The issue is now fairly clear. I think we need to examine this from a standpoint of information theory.
- The input is a string of visible characters, currently represented in 8 bits each.
- The "alphabet" for this string is alphanumeric (26+26+10 symbols), plus about 20 special and reserved characters, 80+ characters total.
- There is no apparent redundancy in the generated string.
There are three main avenues to shortening a representation, taking advantage of
- Frequency of characters (hamming): replace a frequent character with fewer than 8 bits; longer bit strings will then be needed for rare characters.
- Frequency of substrings (compression): replace a frequent substring with a single character.
- Convert to a different base: ideally, len(alphabet).
The first two methods can lengthen the resulting string, as they require starting with a translation table. Also, since your strings appear to be taken from a uniform random distribution, there will be no redundancy or commonality to leverage. When the Shannon entropy is at or near the maximum over the input tokens, there is nothing to be gained in those methods.

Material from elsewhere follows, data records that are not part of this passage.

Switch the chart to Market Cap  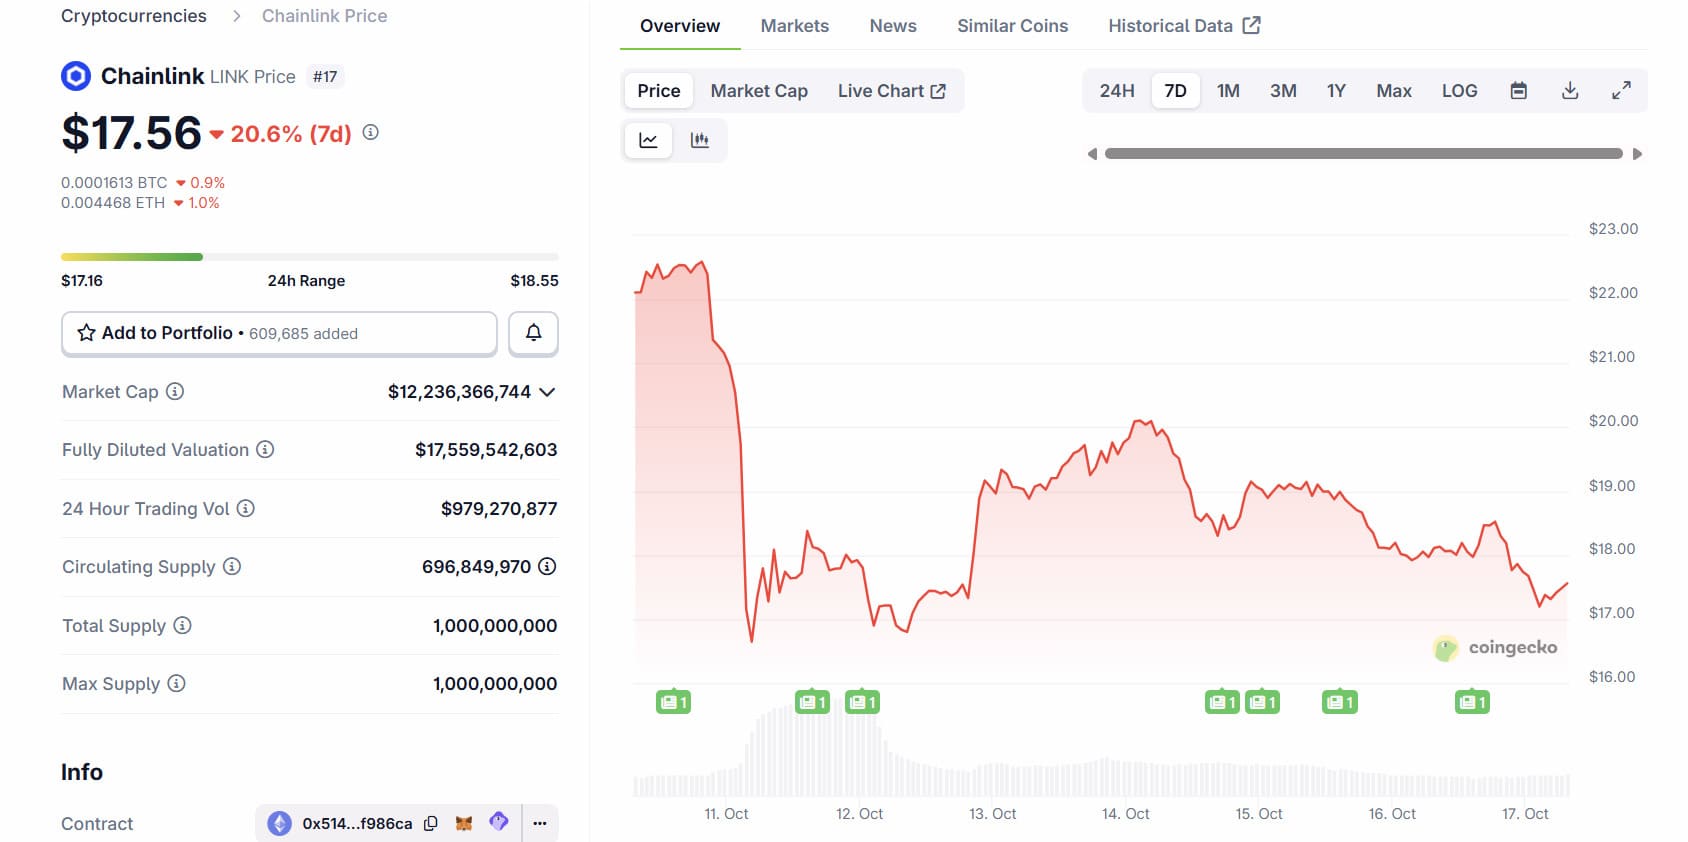[759, 91]
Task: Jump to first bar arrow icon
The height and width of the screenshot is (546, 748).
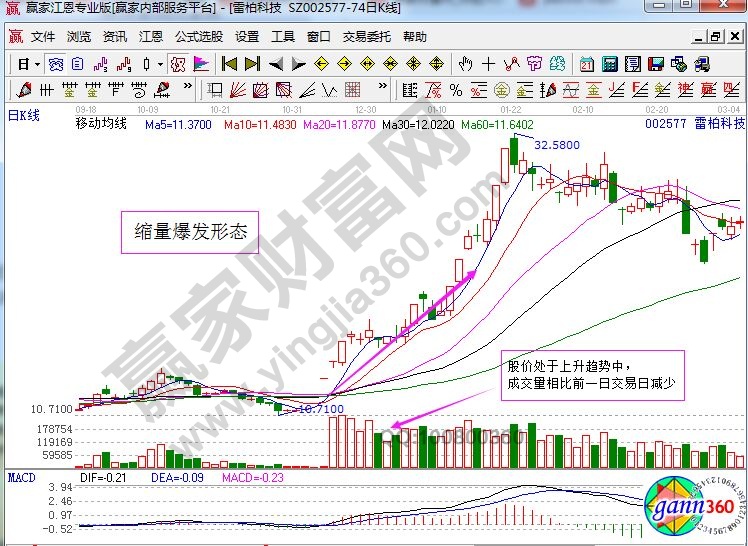Action: pyautogui.click(x=228, y=64)
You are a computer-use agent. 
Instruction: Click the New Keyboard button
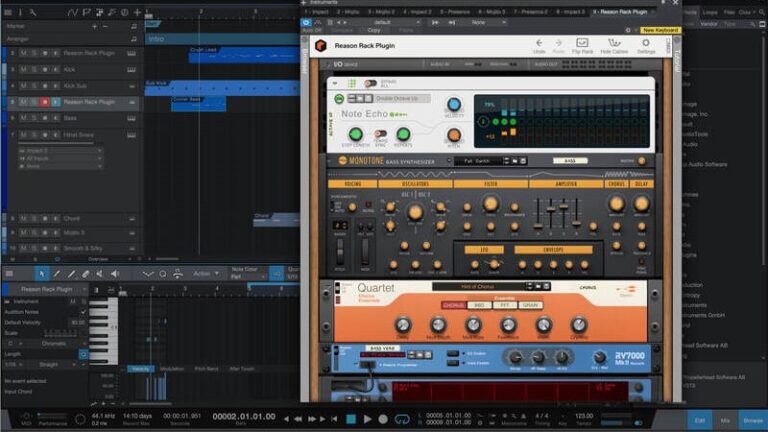click(x=661, y=30)
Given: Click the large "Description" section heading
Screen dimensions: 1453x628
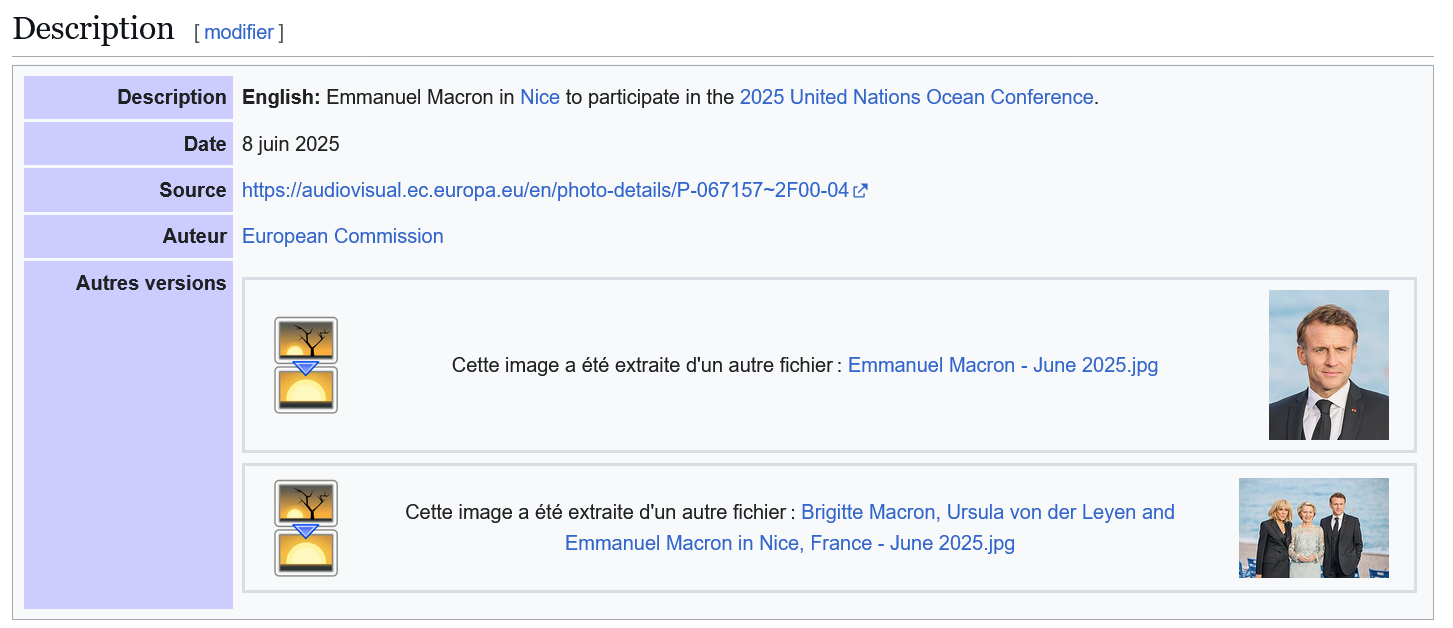Looking at the screenshot, I should point(93,29).
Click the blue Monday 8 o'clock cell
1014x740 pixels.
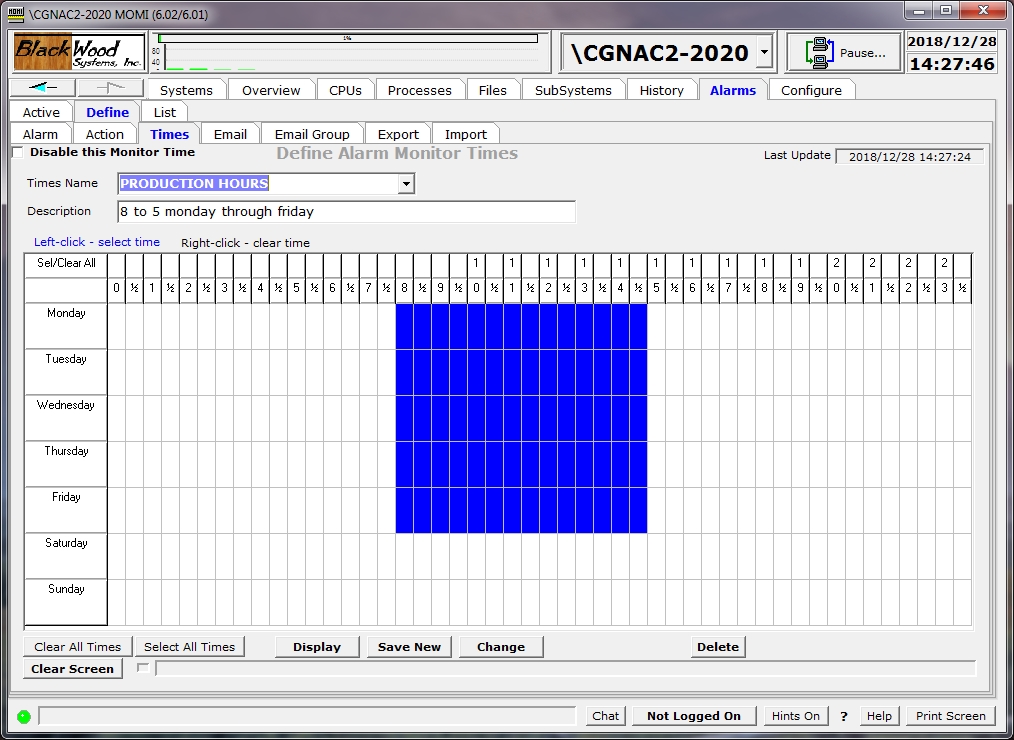point(405,326)
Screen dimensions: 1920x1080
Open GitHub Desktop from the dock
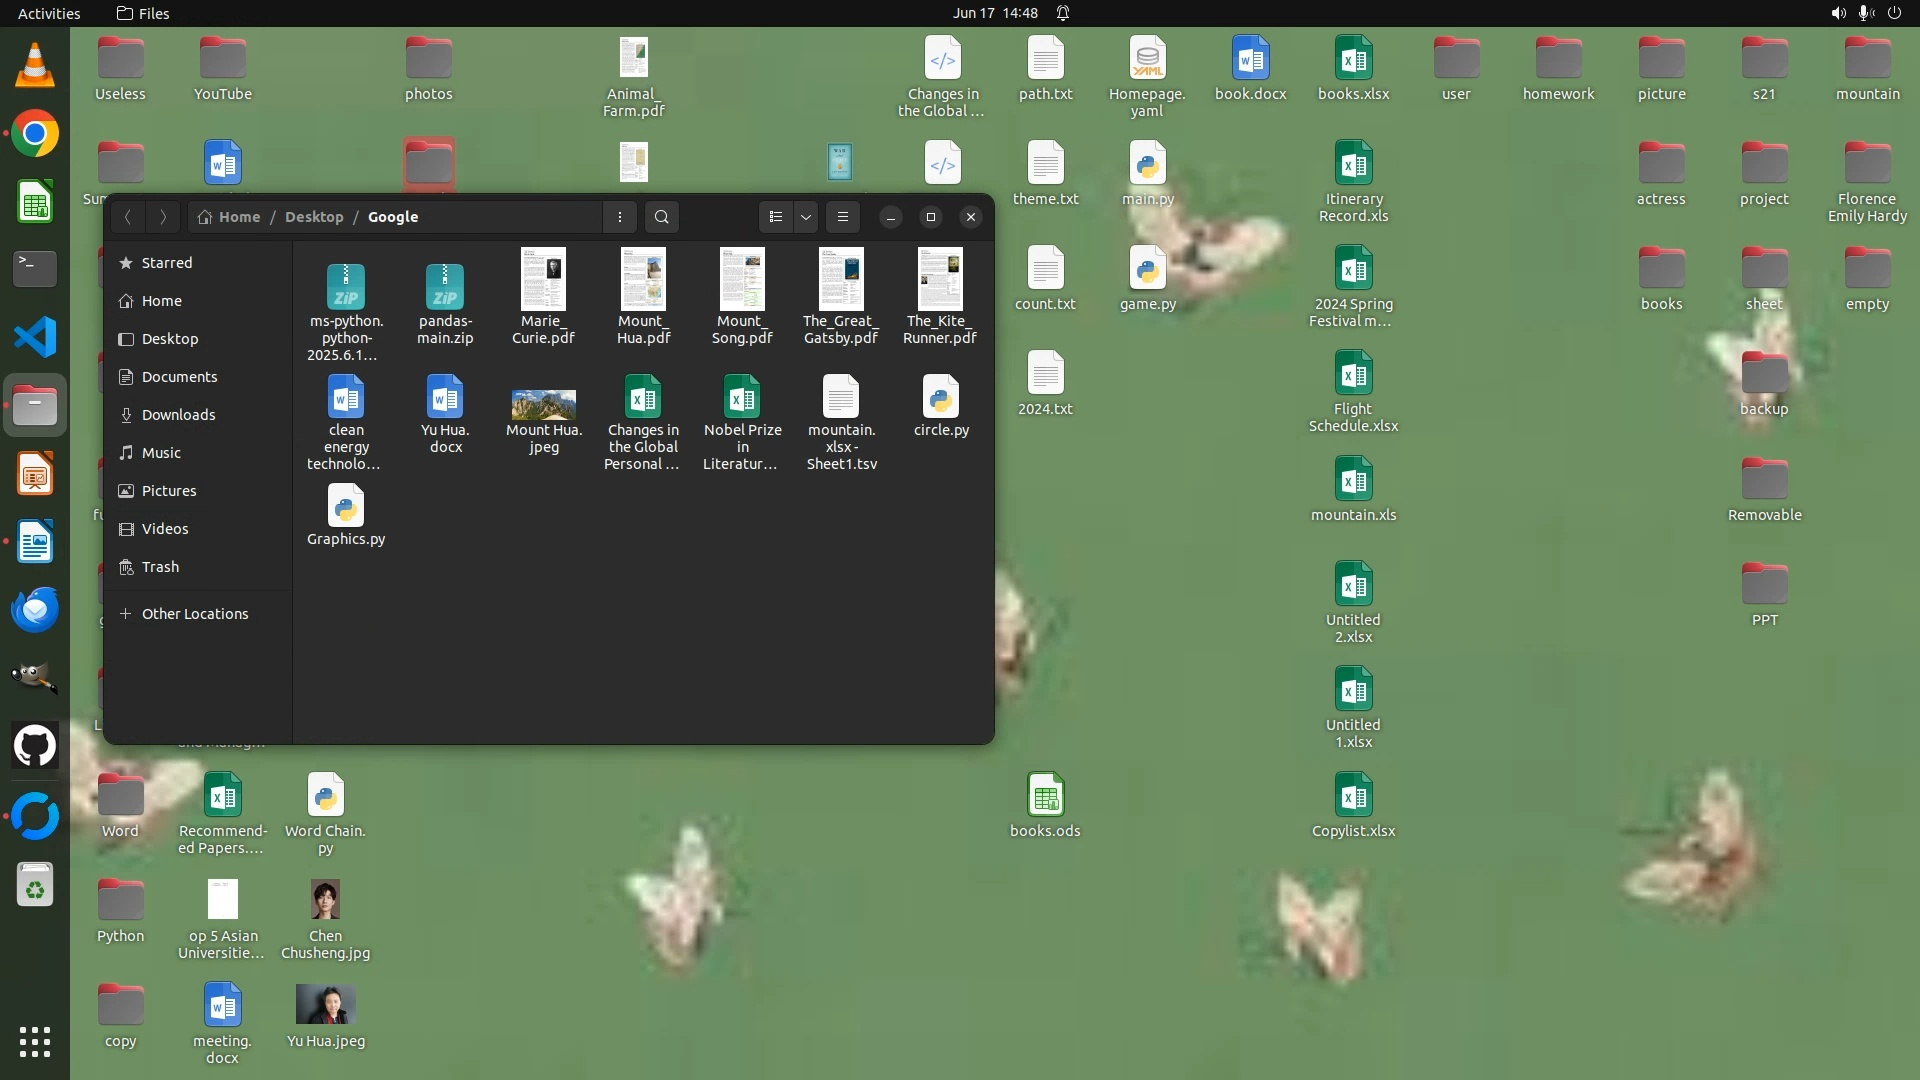[x=35, y=746]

This leaves us base conversion. We're using 8 bits -- 256 combinations -- to represent an alphabet of only 82 characters. A simple base conversion will save about 20%; the ratio is log(82) / log(256). If you want a cheap conversion, simply map into a 7-bit representation, a saving of 12.5%
Very simply, define a symbol ordinality on your character set, such as
0123456789ABCDEFGH...YZabcd...yz:/?#[]()@!$%&'*+,;=% (81 chars)
Now, compute the numerical equivalent of a given string, just as if you were hand-coding a conversion from a decimal or hex string. The resulting large integer is the compressed value. Write it out in bytes, or chop it into 32-bit integers, or whatever fits your intermediate storage medium.